===== PROVIDED MATERIAL

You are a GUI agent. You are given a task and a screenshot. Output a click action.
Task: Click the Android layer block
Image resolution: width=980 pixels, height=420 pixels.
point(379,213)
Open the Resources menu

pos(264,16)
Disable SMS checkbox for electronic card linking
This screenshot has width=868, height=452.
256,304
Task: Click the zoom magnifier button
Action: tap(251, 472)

==========

Set out exactly the lines from the one bearing "Image resolution: width=980" through the end of the data, including both ends and omitting all others.

- _RESULT OF THE TASK_:
Image resolution: width=980 pixels, height=420 pixels.
point(379,213)
Open the Resources menu

pos(264,16)
Disable SMS checkbox for electronic card linking
This screenshot has width=868, height=452.
256,304
Task: Click the zoom magnifier button
Action: tap(251, 472)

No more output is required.